Australia’s September quarter consumer price inflation (CPI) report is about to be released.
It’s probably the most important domestic data release that we’ve seen since the last inflation report was released in late July, taking on increased prominence given the knowledge that the past two reports have been directly followed by a rate cut from the RBA.
Of most importance to markets will be the core, or underlying, CPI figure — an average of the weighted median and trimmed mean readings released by the ABS.
It is this figure that will drive Australian interest rate expectations, hence movements in the broader financial markets.
In a poll conducted by Bloomberg, the median economist forecast looks for a quarterly increase in core inflation of 0.4%, something that will see the year-on-year rate accelerate to 1.55% should that view be proven correct (along with no revisions to prior data).
Now strategists are now taking over, attempting to uncover how markets are likely to react no matter how the core figure prints.
Those at ANZ have had their say, and now TD Securities has also chimed in, producing an excellent synopsis of how financial markets are likely to behave.
Here’s the view of Annette Beacher, TD’s chief Asia-Pacific macro strategist, on what she expects from today’s report, even attaching a probability of each individual scenario occurring.
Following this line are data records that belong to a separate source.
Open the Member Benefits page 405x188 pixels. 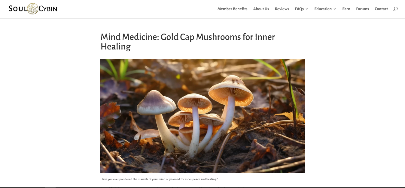tap(232, 9)
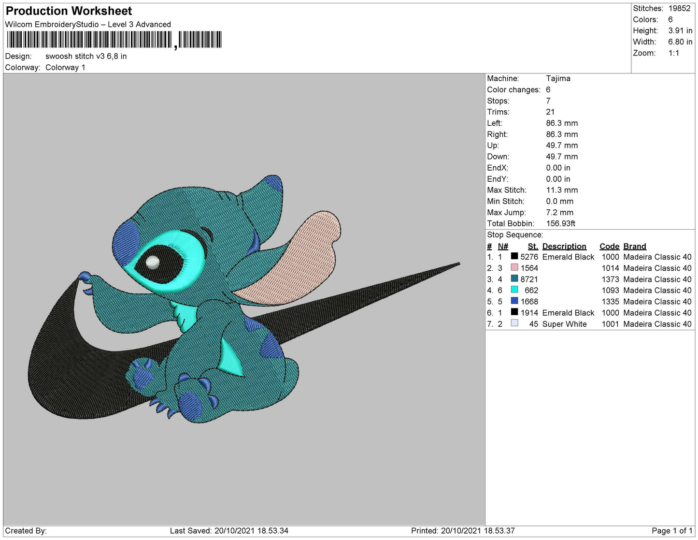Select the St. column header

click(532, 246)
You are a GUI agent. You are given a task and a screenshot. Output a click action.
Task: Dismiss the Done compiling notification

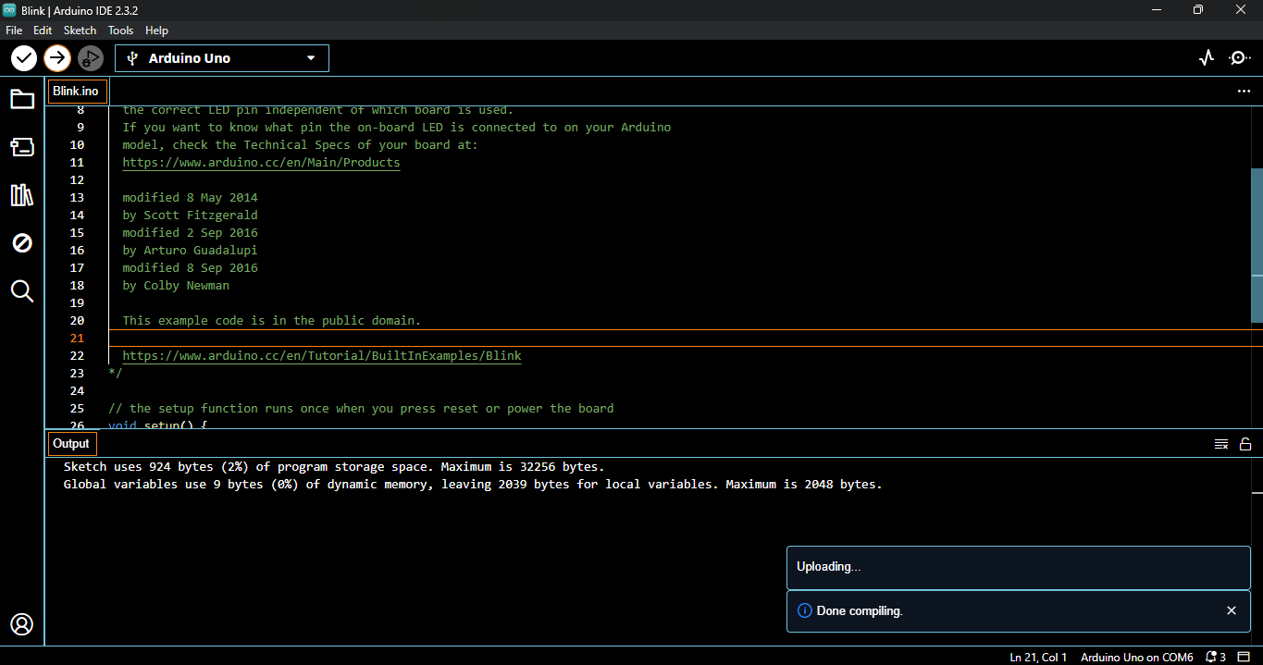pyautogui.click(x=1231, y=610)
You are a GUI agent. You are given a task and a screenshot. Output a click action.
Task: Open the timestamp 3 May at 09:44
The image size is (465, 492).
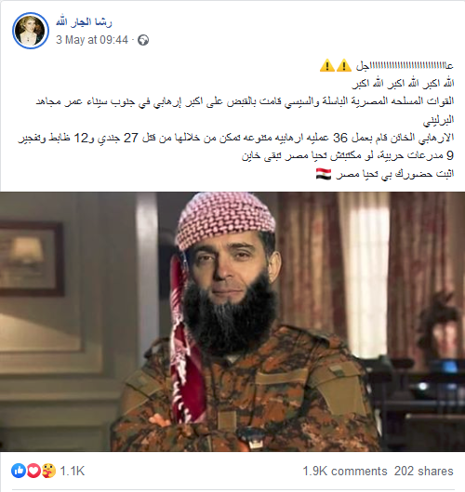click(92, 40)
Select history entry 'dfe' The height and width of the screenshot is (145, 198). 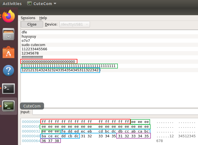[24, 32]
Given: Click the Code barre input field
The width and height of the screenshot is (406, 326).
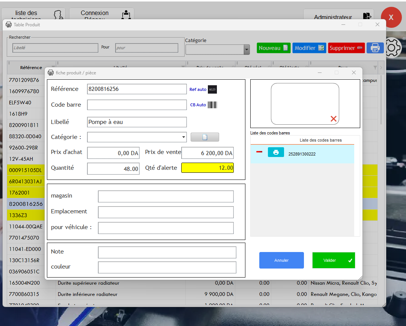Looking at the screenshot, I should 137,105.
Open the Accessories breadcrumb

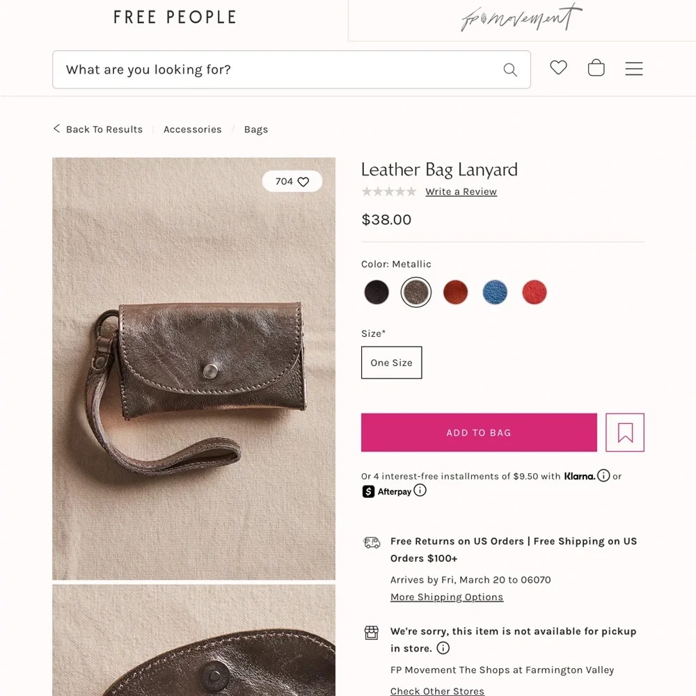(193, 129)
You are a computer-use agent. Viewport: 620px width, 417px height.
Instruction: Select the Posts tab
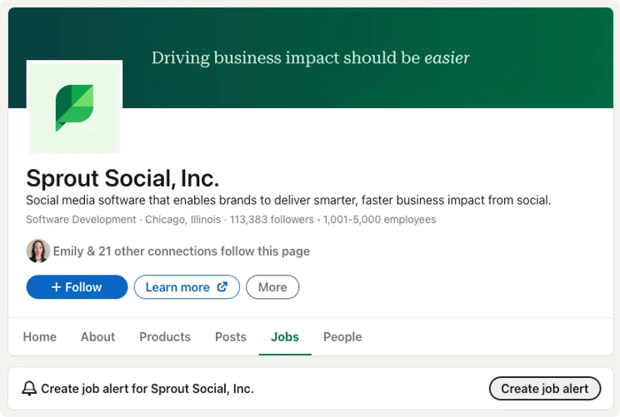click(230, 336)
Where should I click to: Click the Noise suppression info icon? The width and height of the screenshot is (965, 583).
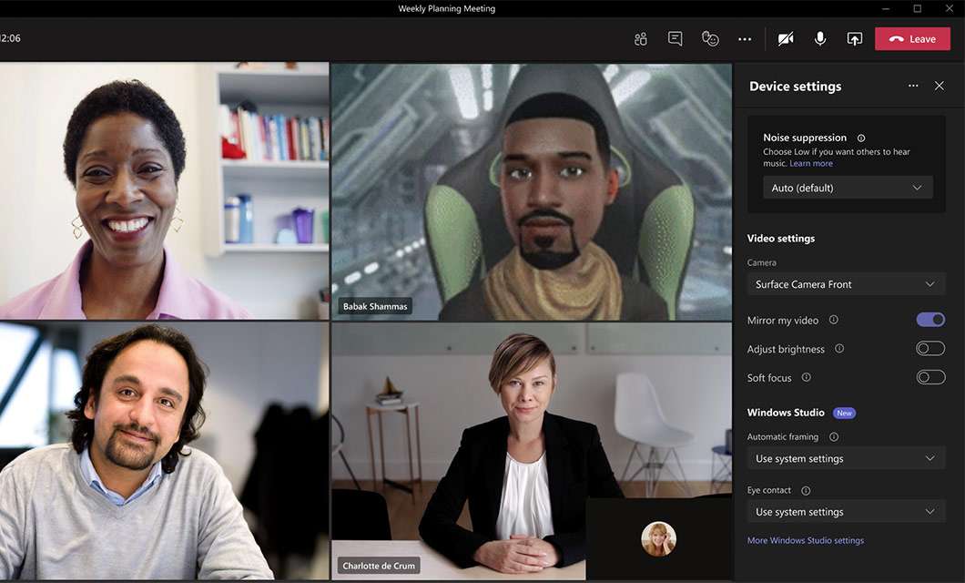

For clarity purposes, dovish indicates a weak core inflation figure, while a hawkish result means a higher-than-expected number. Neutral, as the name suggests, will do little to sway interest rate expectations one way or another.
Here it is:
NEUTRAL (35%): a “consensus” quarterly core CPI increase of +0.4%/qtr and 1.55%/yr is ‘as expected’ and cements the case for another cash rate pause at 1.5% at next Tuesday’s RBA Board meeting. The RBA already projects underlying inflation to be 1½%/yr this year, and RBA Governor Lowe has expressed that there is ample policy ‘flexibility’ when it comes to inflation tracking below the Bank’s 2-3% inflation band. ‘As expected’, however, could still briefly lift the AUD and short bond yields as the risk of a cut next week shrinks even further to near-zero (OIS currently 15%). TD attaches a 35% probability to this scenario.
Slightly DOVISH (55%): A quarterly core CPI print closer to our +0.3%/qtr forecast may be “below consensus” but with the annual rate still printing at 1.5%/yr, does not provide a trigger for the RBA to cut next week. However, a ‘below market’ print could see the OIS profile for 2017 increase the risk of another cut (currently barely 50/50 by mid-2017) and puts modest downward pressure on the AUD, towards $US0.76. Our favoured scenario therefore sees modest 2-5yr curve flattening and a lower AUD and TD attaches a decent 55% probability.
Very DOVISH (5%): A flat or slightly negative core print provides the biggest headache for the markets and the RBA. It was the significant -0.5%pt downside miss earlier this year (1.5%/yr vs widespread 2%/yr expectations) that prompted the “shock” May RBA cut, and a similar downside miss will test the RBA under Dr Lowe. Will the Bank cut again next week on such a significant downside miss (1%/yr vs 1.5%/yr expected) or is 1% within Dr Lowe’s tolerance? We can see OIS pricing the risk of a 1 November cut jumping well past 50% on this outcome, and trading closer to 100% to 1.25% for the February 2017 RBA Board meeting (as long as the Q4 CPI report remains benign to actually pull the trigger). Short bond yields in this case can easily retest sub-cash levels while the AUD could plunge to $US0.74 (risking the May lows of $US0.72). While this is the most dislocating outcome for the financial markets, TD only attaches 5% to this scenario.
HAWKISH (5%): An average quarterly print of +0.6%/qtr or higher means a minimum 1.75%/yr, and hence offers modest upside compared with the RBA projection of 1.5%/yr (if 1.5%/yr is taken literally). This hawkish outcome not only cements the case for pausing next week, the OIS curve could steepen dramatically. Why? When the RBA eventually hints at a diluted easing bias, the markets tend to swiftly shift to pricing “the next move is up” for the cash rate. On this scenario, 3yr bond yields jump past 1.80% towards 1.90%, and the AUD could easily retest April’s $US0.78 cyclical high. However, with low wages growth and ample spare capacity still in the economy, we only attach a 5% probability to this scenario.
Beacher, as indicated by the commentary above, believes that the most likely scenario is for the core inflation figure to come in slightly below consensus.
This, she says, will probably not be enough to warrant a rate cut from the RBA this year, but will see the odds of a rate cut in 2017 firm.
“Even if our slightly-below-consensus core forecasts come to pass, there is a strong case for the RBA to remain on hold at 1.5% for next week’s RBA Board meeting,” she says.
“However, as the door remains open for a cut, we see OIS being slightly underpriced for a cut next year, currently barely 50/50 by mid-2017.”
The report is scheduled to be released at 11.30am AEDT.